65816 indirect threaded NEXT

dclxvi · Post by **dclxvi** » Fri Feb 04, 2005 7:54 am

In his "Zero" Overhead Forth Interrupts article, Garth mentions a four instruction (non-IRQ section) NEXT. I'm not sure which four instructions he has in mind there, but I'd thought point out that a two instruction indirect threaded NEXT routine is possible on the 65816, namely:

Code: Select all

PLX
JMP (0,X)

X is Forth's W register, and S (the 65816 stack pointer!) is Forth's IP register. This NEXT routine is only 11 cycles long, which is faster than a JSR RTS pair in subroutine threading. (As kc5tja & I have alluded to in other forum posts, optimization possibilities are available to eliminate many JSRs and RTSs in subroutine threading.) Since this indirect threaded NEXT only takes 4 bytes, it can be placed inline rather than using JMP NEXT, adding 1 byte per primitive, but saving 3 cycles.

This particular NEXT implementation is not as impractical as it may seem at first. On the 65816, it's usually just as convenient to keep TOS in the accumulator. This makes using the Y register as the data stack pointer (where the nth cell on the data stack is n-2,Y) much more efficient, since it offsets the fact that there are no ASL, INC, etc. indexed by Y instructions. A word such as D2*, where the second cell on the data stack is shifted, will be less efficient than if X were the data stack pointer, but these sorts of words are not all that common.

The return stack pointer (RP) could just be stored on the zero page.
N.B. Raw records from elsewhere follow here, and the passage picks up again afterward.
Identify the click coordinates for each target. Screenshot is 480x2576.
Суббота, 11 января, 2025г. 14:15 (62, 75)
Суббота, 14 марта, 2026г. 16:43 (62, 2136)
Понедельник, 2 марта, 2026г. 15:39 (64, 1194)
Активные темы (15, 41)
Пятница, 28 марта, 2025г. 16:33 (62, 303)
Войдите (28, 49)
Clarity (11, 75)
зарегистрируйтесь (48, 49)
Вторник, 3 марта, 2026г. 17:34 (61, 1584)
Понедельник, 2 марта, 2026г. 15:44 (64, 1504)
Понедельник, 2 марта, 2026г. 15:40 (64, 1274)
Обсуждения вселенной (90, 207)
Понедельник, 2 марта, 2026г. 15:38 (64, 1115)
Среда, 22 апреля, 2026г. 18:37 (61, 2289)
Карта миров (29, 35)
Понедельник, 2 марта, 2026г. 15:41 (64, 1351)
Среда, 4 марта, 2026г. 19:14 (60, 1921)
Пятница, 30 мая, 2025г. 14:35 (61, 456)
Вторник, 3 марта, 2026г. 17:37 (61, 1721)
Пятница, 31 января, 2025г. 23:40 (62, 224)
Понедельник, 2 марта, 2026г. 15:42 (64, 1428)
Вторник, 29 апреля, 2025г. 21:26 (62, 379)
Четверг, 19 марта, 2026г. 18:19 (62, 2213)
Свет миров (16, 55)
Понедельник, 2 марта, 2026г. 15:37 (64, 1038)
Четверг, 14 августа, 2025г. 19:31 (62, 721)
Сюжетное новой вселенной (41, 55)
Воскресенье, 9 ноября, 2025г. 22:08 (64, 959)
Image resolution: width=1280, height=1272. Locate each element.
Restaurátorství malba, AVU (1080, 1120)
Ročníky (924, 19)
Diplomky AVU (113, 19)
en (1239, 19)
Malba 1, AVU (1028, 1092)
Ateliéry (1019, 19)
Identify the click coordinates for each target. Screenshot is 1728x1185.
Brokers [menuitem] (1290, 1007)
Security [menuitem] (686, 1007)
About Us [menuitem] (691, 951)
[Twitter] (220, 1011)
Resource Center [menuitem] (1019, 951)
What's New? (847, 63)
The X register is free to be used by primitives, it will just get overwritten by NEXT. So, LDX RP and so on would be used when needed. It would be nice if there were a register available for RP, but there aren't a whole lot of words that need to access the return stack, so I don't think this will be too bad.

The downside...

The usurping of the S register for the IP introduces some complications. One is that a JSR or JSL to a ROM subroutine (for EMIT or KEY, e.g.) can overwrite the ITC being executed by the inner interpreter. There are a couple of solutions. One is to simply write a special routine for Forth and not rely on a ROM library (often this is very reasonable). The second is to change S temporarily to point to a sufficiently sized area of memory that can be safely overwritten, then use JSR or JSL, then restore S. This will add a few cycles, but not a whole lot.

Another, more serious, complication is that dealing with interrupts is far tricker. If it is known an IRQ won't occur until after a WAI instruction, then S can be temporarily changed, just like a JSR or JSL above. A RESET is not necessarily a problem either. RESET could always just cold start Forth, so that nothing in RAM would need to be preserved.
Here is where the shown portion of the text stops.